Stored data:
-------------------------

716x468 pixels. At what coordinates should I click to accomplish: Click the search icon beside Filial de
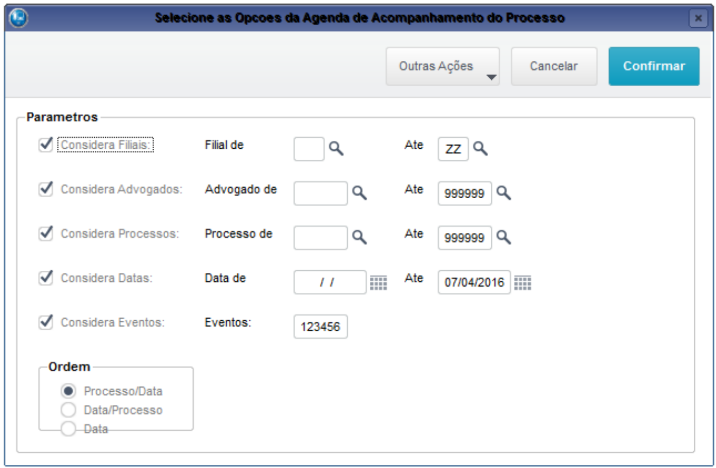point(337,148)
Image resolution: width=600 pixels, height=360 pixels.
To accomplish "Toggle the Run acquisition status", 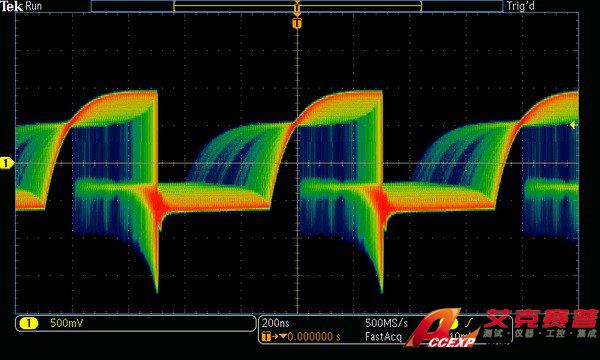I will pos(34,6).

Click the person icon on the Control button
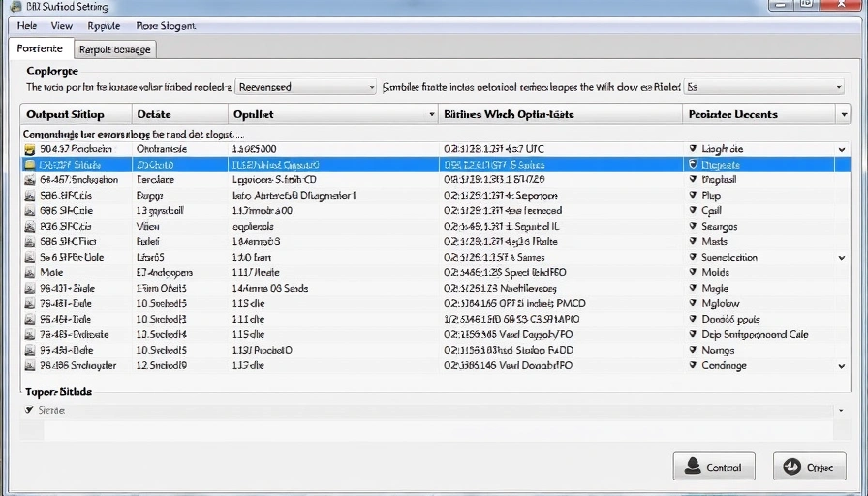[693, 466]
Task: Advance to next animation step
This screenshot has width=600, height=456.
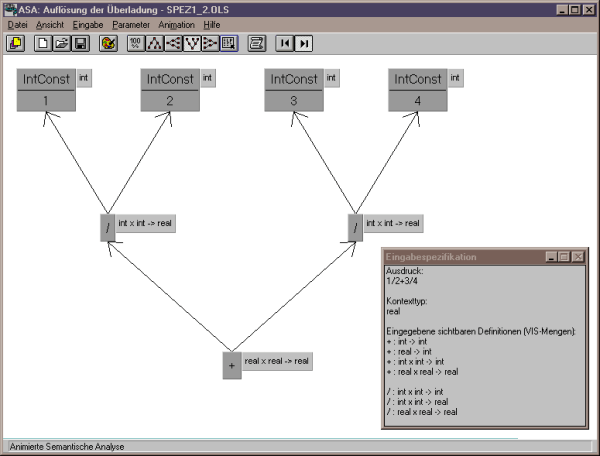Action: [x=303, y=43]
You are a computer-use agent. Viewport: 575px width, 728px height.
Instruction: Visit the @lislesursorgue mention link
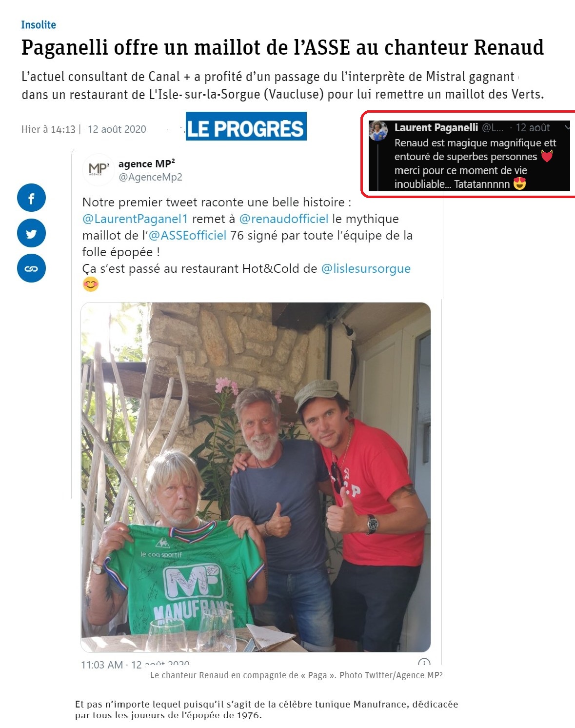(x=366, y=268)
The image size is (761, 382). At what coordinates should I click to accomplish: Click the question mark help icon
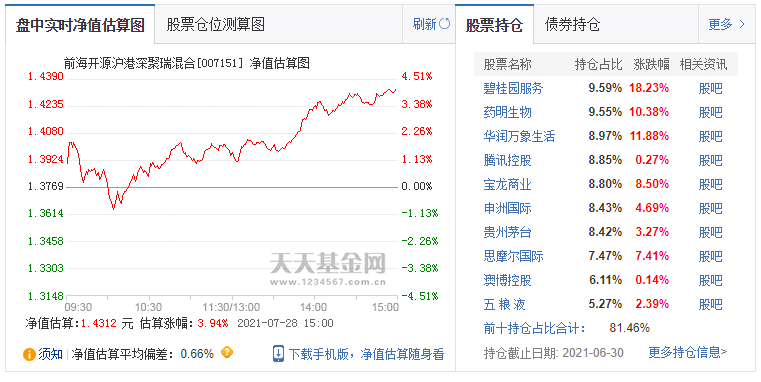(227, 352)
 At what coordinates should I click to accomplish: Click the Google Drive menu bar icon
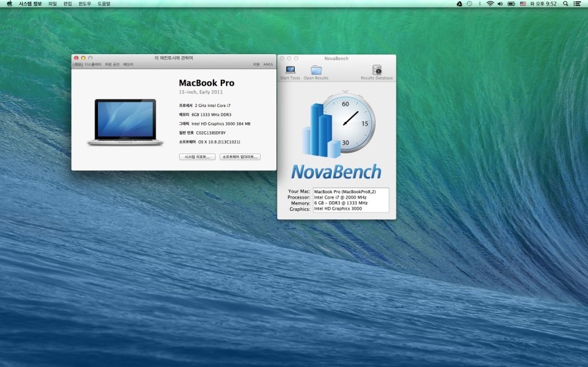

-------------------------

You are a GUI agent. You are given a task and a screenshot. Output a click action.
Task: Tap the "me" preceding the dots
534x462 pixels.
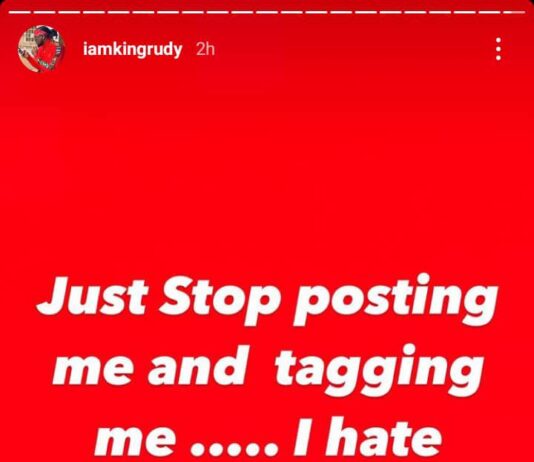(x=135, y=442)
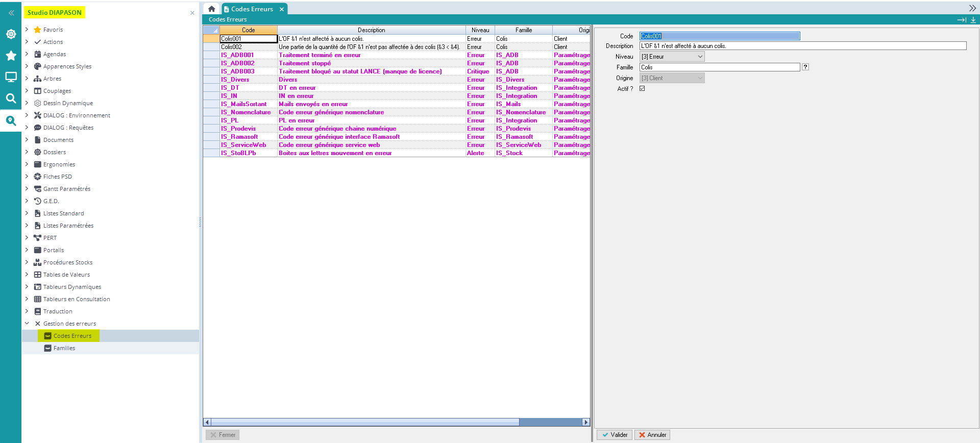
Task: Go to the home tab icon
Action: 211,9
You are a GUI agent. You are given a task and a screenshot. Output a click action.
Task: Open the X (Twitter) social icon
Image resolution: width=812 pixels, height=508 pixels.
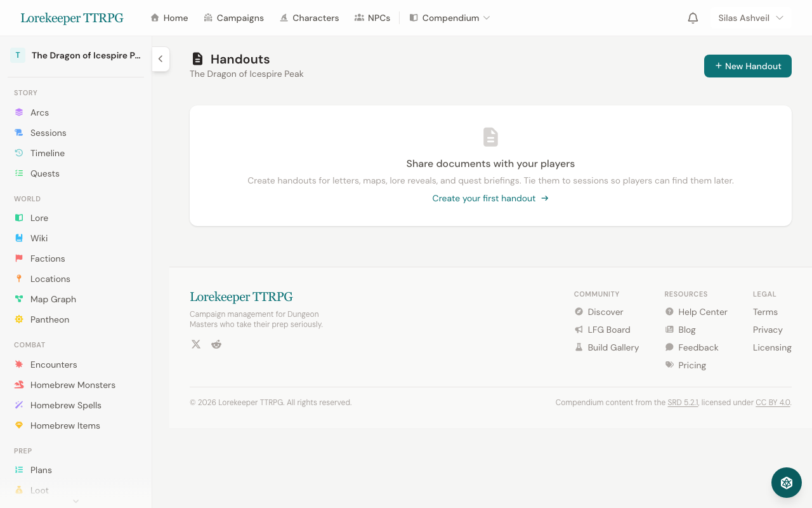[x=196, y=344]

-------------------------

» TASK
Beginning with the line above that has "You are a computer-use" and going on through the line that has "menu bar icon", retype every line exactly and add nothing else; drop the pictures.

» YOUR SOLUTION
You are a computer-use agent. Viewport: 575px width, 728px height.
Instruction: Visit the @lislesursorgue mention link
(x=366, y=268)
The image size is (761, 382). At what coordinates should I click to accomplish: Click the question mark help icon
(227, 352)
 At what coordinates should I click to accomplish: Click the Google Drive menu bar icon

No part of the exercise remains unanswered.